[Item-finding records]
....................

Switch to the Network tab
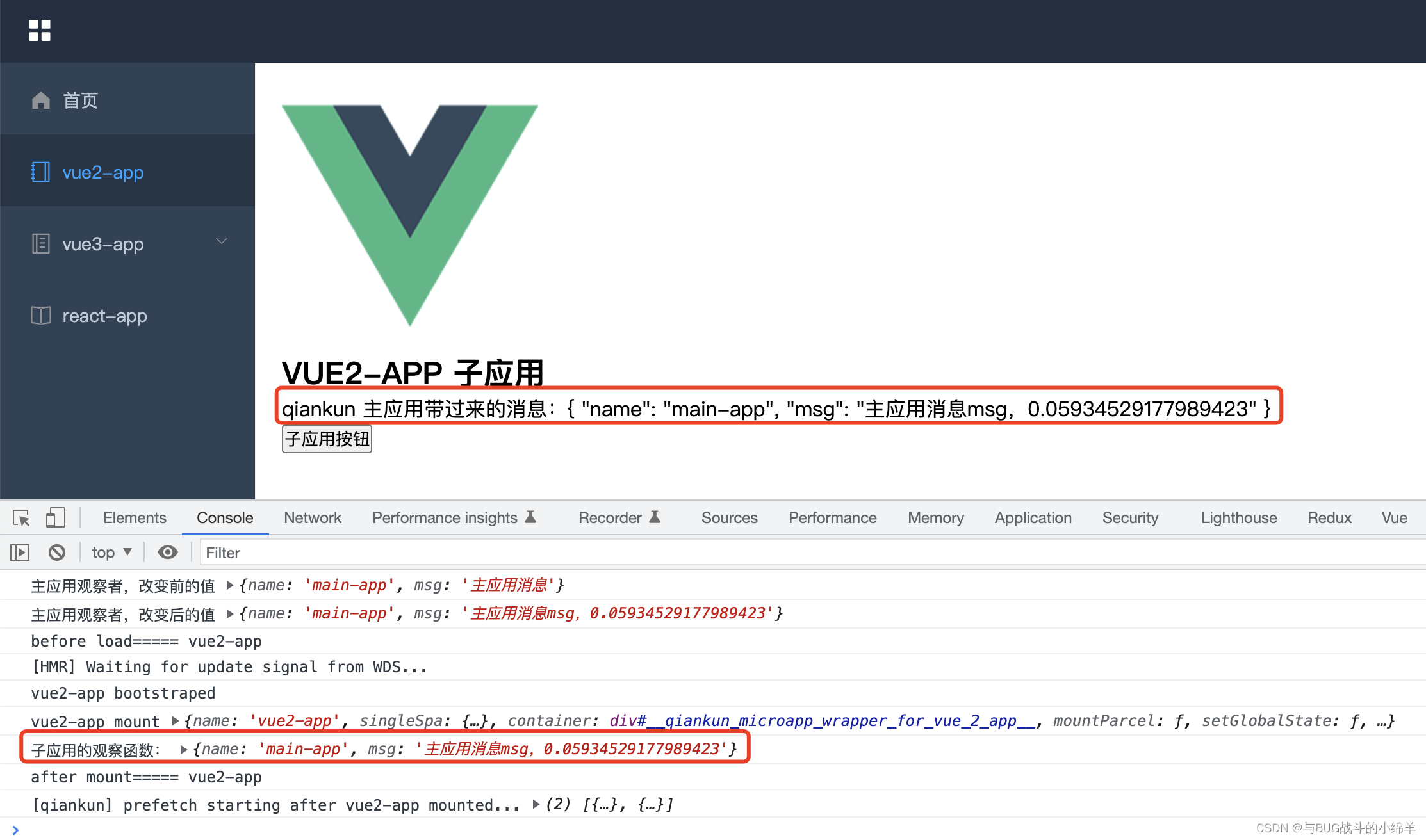pos(312,518)
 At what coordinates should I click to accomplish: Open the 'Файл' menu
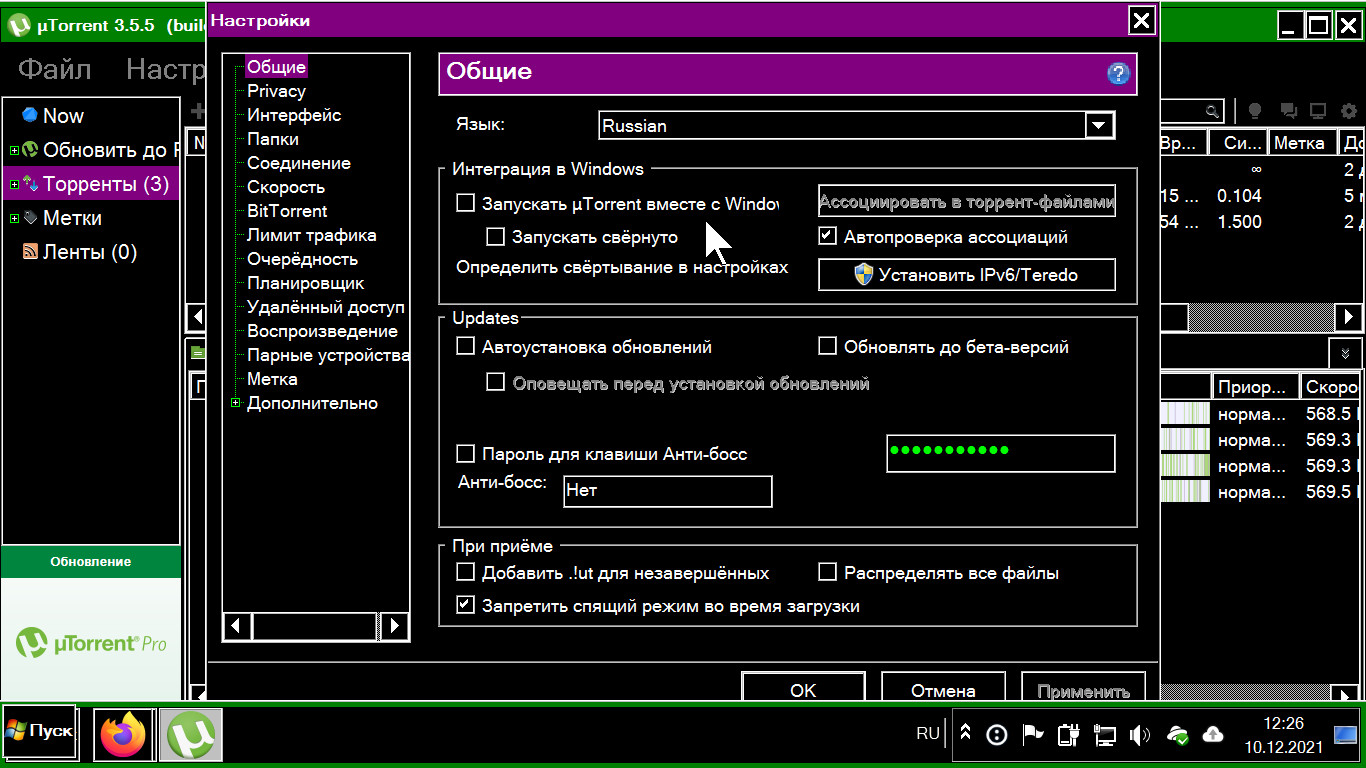(x=55, y=69)
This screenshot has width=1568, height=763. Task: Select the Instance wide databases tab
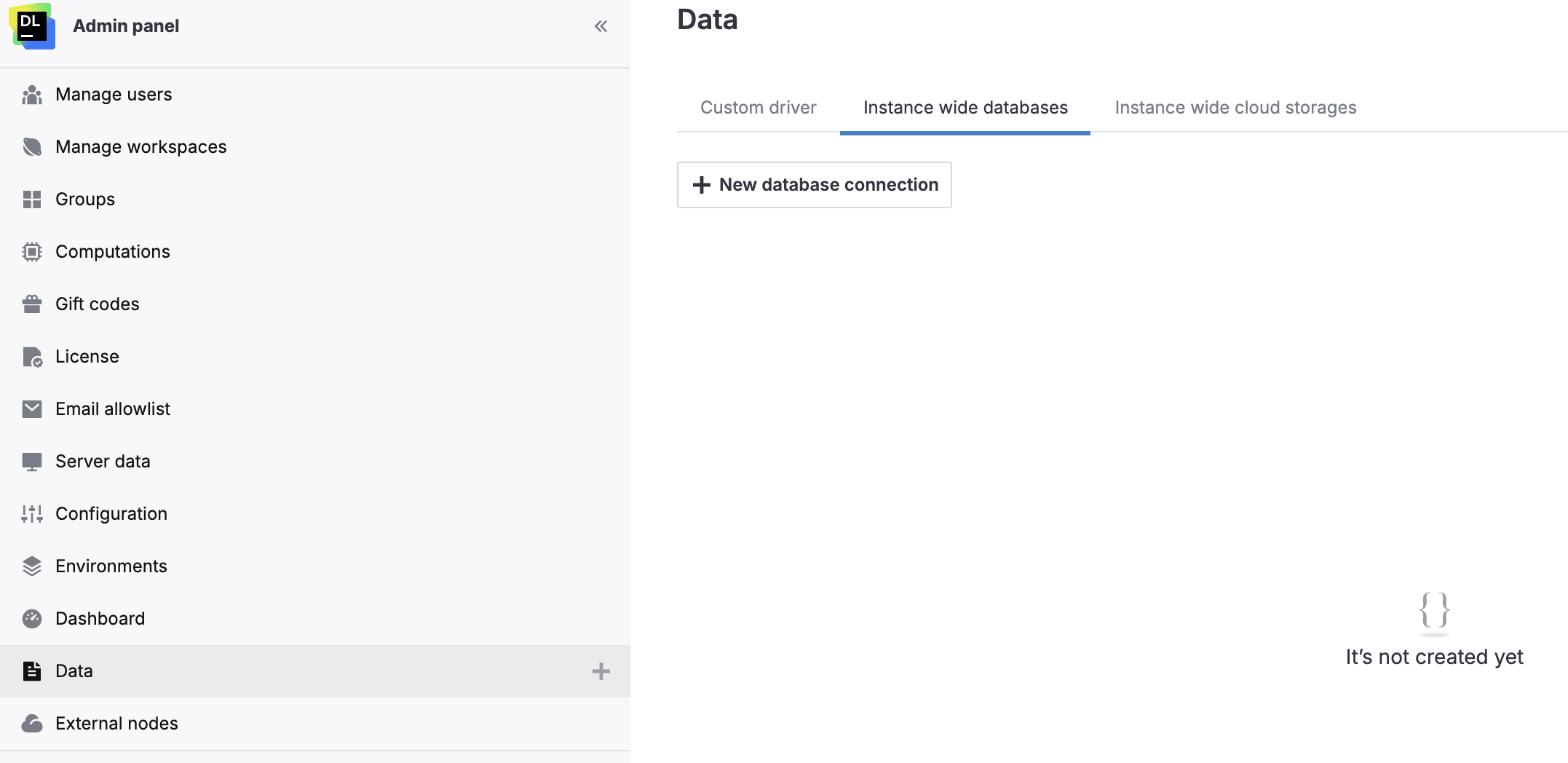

....................

EXERCISE: Locate every line in the data above that contains the word "Select", and copy each of those lines.

EXERCISE ANSWER:
This screenshot has width=1568, height=763. Task: Select the Instance wide databases tab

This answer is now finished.